*Task statement*: Rewrite the listing from the line with "This screenshot has" up to and including the line with "coord(258,223)", replacing "message" with "text" and leaving everything else unchanged. Omit the pictures from your answer.

*Material supplied*:

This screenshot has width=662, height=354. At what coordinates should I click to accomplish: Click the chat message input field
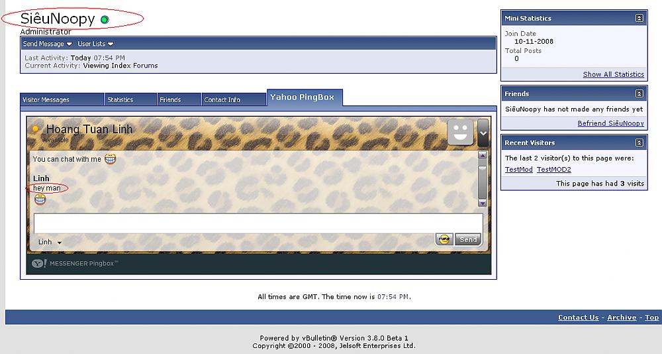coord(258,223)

* * *

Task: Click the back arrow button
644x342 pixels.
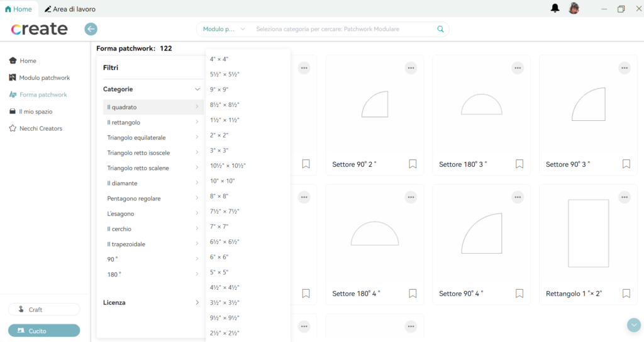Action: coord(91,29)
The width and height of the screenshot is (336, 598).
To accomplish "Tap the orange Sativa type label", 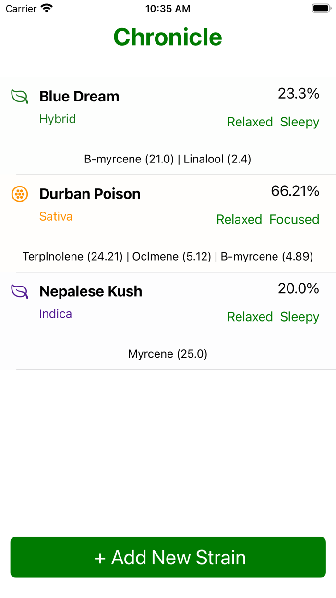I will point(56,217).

*Expected answer*:
This screenshot has width=662, height=354. At what coordinates should I click to accomplish: Click the chat text input field
coord(258,223)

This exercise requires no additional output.